Pre-Reformation English rebelliousness?
Dear friends :hello!: ,

May the glorious Vigil of the Epiphany shine upon your hearts... :)

I've been looking into the ecclesiastical history of England through the ages. There are many disturbing trends of a rebellious nature. Stigand of Canterbury was elected against several different claimants by monks of the cathedral chapter of 1051, but the Pope refused to recognise him. He never made the trip to Rome to receive the white pallium that bishops must wear.

Several Kings of England had what seemed like a Germanic Salian streak of pushing for lay investiture of bishops throughout the 11th and 12th centuries. Even King John in the early 1200s had this idea that his selection for the Archbishopric of Canterbury should be independent of the Pope. It took a war and several angry nobles to show him what was what.

William of Ockham and apparently many English Franciscans were very disobedient, or at least hostile to submitting to Papal rule.

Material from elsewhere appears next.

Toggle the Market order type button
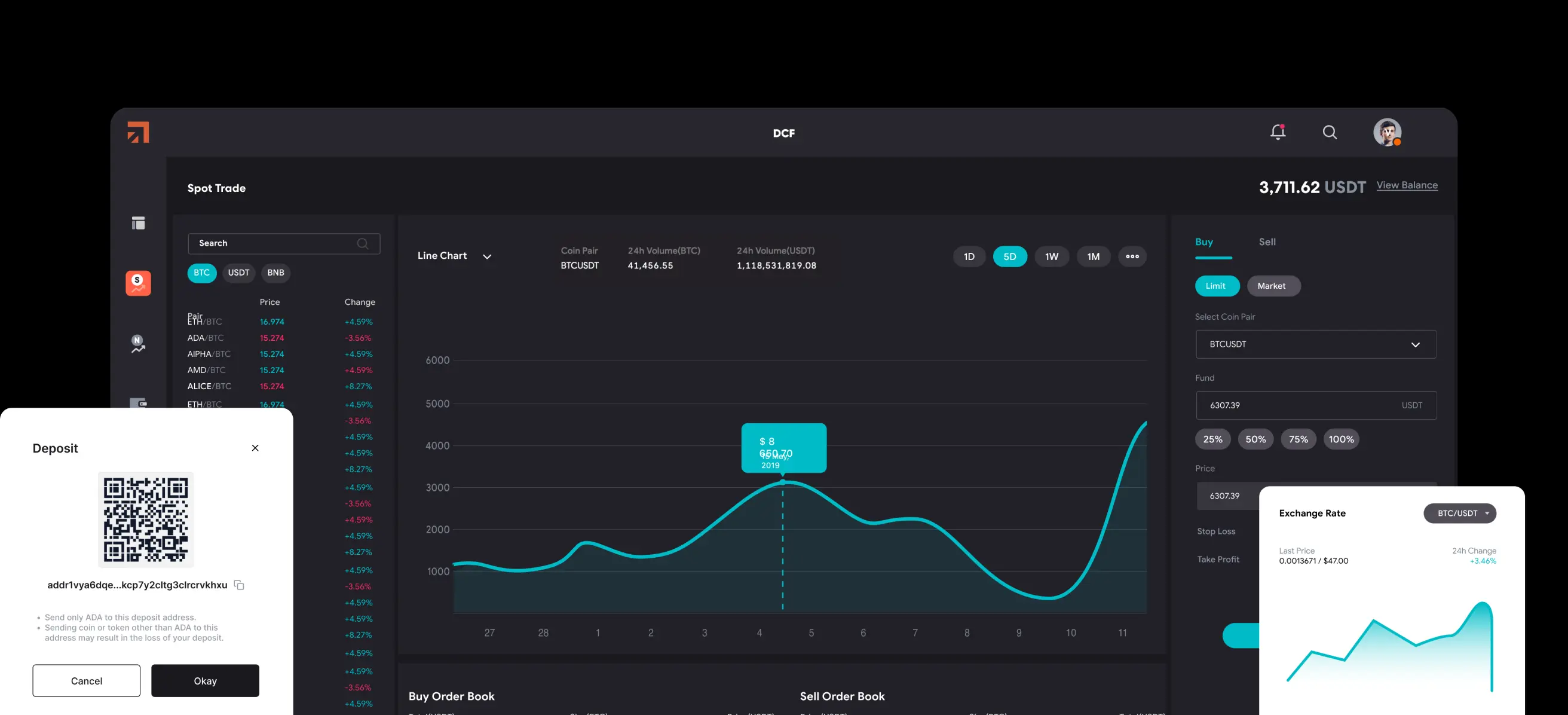The width and height of the screenshot is (1568, 715). (1272, 286)
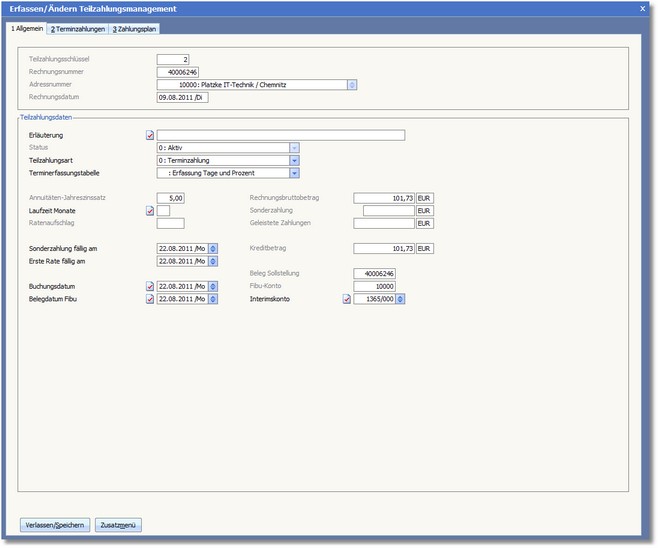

The famous Lollards and Wycliffe were not exactly lovable when it came to Rome.

These schismatics  think England was Orthodox before 1066. Anglicans believe it was evangelical (16th century sense) before 1066. We say it was Catholic, given the love St. Anselm showed for the papacy in the 1090's.

Whence all this intense history of rebellion? Are there more examples lurking in history? Does it all point, ever so dreadfully, to Henry VIII and 1534? What of the rhetoric of "Mary's Dowry"?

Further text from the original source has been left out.